TCR2HLA achieves a state-of-the-art performance in imputing HLA allotypes from TRB repertoires
To evaluate the performance of the developed models against other TCR-based imputation pipelines, we benchmarked their predictive performance against HLAGuessr which was recently developed by Ortega et al.12. We focused on analyzing the performance of the TRB models. We selected the immuneCODE datasets29 as it was not included in the training of our tool (TCR2HLA; Code availability) or that of Ortega and colleagues12. Besides the differences in predictive performance (Fig. 6), TCR2HLA offers two advantages over HLAGuessr, first, it can impute functional HLA-DQ and HLA-DP alleles and not just a chain-level prediction, i.e., a specific HLA-DQA or HLA-DQB allele as HLAGuessr does. Second, it supports a larger number of alleles, specifically, 433 alleles, including >175 common HLA alleles, relative to 98 alleles supported by HLAGuessr. As HLAGuessr does not predict functional HLA-DQ and HLA-DP alleles, we restricted the comparisons to the three HLA-I loci and the HLA-DRB1 locus, focusing on common alleles. Across all loci, we observed a comparable performance, where for some alleles the performance of TCR2HLA was better while for others, HLAGuessr yielded a better performance, e.g., HLA-A*11:01 and HLA-A*03:01, respectively (Fig. 6). Furthermore, the tools also differ across metrics, for example, the TCR2HLA model for the HLA-B*14:01 allele showed a higher precision while the HLAGuessr’s model of the same allele showed higher recall and balanced accuracy (Fig. 6). Thus, for common alleles, both tools achieved comparable performance. Consequently, future tools can be developed to combine predictions by both tools to improve the overall imputation accuracy of HLA alleles from TCR repertoire datasets.
a–c The performance of HLA-A models across three metrics, namely, balanced accuracy, precision and recall, respectively. d–f The performance across the three evaluation-metrics for HLA-B models, (g–i) and (j–l) the benchmarking results for HLA-C and HLA-DRB1 models, respectively. The supporting data is available in Supplementary data 7.

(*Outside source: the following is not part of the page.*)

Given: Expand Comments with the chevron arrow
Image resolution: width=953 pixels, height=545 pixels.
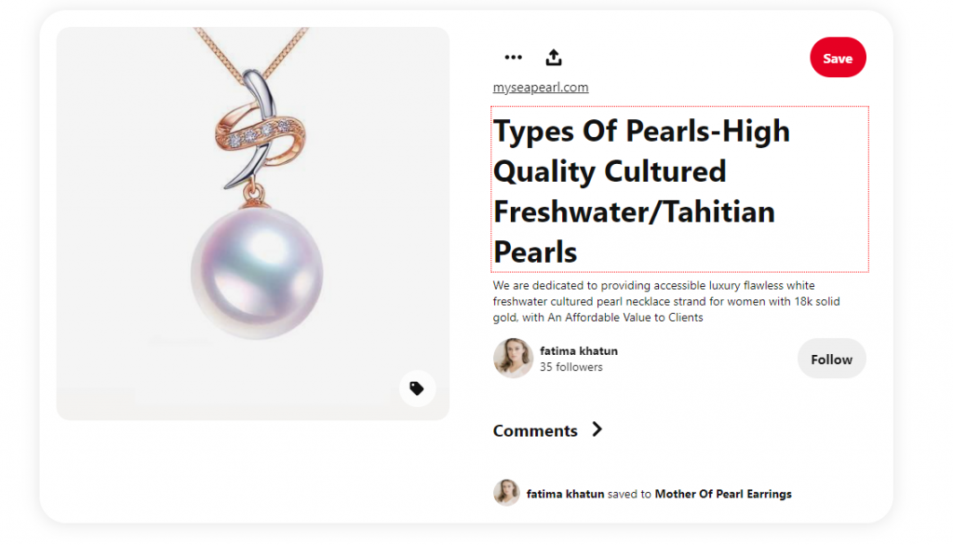Looking at the screenshot, I should (597, 429).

The discovered HLA-associated clonotypes target prevalent infections
To gain more insights into the identified HLA-associated TRA- and TRB- clonotypes, we analyzed their overlap with public TCR-antigen databases, namely, McPAS30 and VDJdb31. From public HLA-restricted TRA clonotypes identified from both TRA-HLA datasets, 1049 clonotypes overlapped with the assembled public database. Most of the identified clonotypes were restricted to common viral and bacterial infections such as cytomegalovirus (CMV), Epstein-Barr virus (EBV), influenza, and M. tuberculosis, and were specific toward HLA-I proteins with only 16 clonotypes (1.5%) restricted to HLA-II alleles. Most of these 1049 clonotypes were restricted to common HLA-A alleles, such as HLA-A*02:01 and HLA-A*03:01 (Fig. 7a). We could infer the antigenic specificity of only 1910 public HLA-restricted TRB clonotypes that were targeting prevalent infections such as CMV, EBV, and influenza. Furthermore, most of the identified clonotypes were restricted to common HLA-I alleles such as HLA-A*02:01, HLA-A*03:01, HLA-B*08:01 and HLA-B*07:02 (Fig. 7b). By analyzing the sequence of these TRA and TRB clonotypes (Methods; Fig. 7), we did not observe a significant degree of sequence similarity among them, suggesting that the identified clonotypes are recognizing different antigens presented by the same HLA protein.
(a) depicts the overlap between HLA-associated TRA clonotypes and public databases, namely, VDJdb31 and McPAS30 while (b) illustrates the overlap between these databases and HLA-associated TRB clonotypes. Network visualization was performed using Cytoscape57.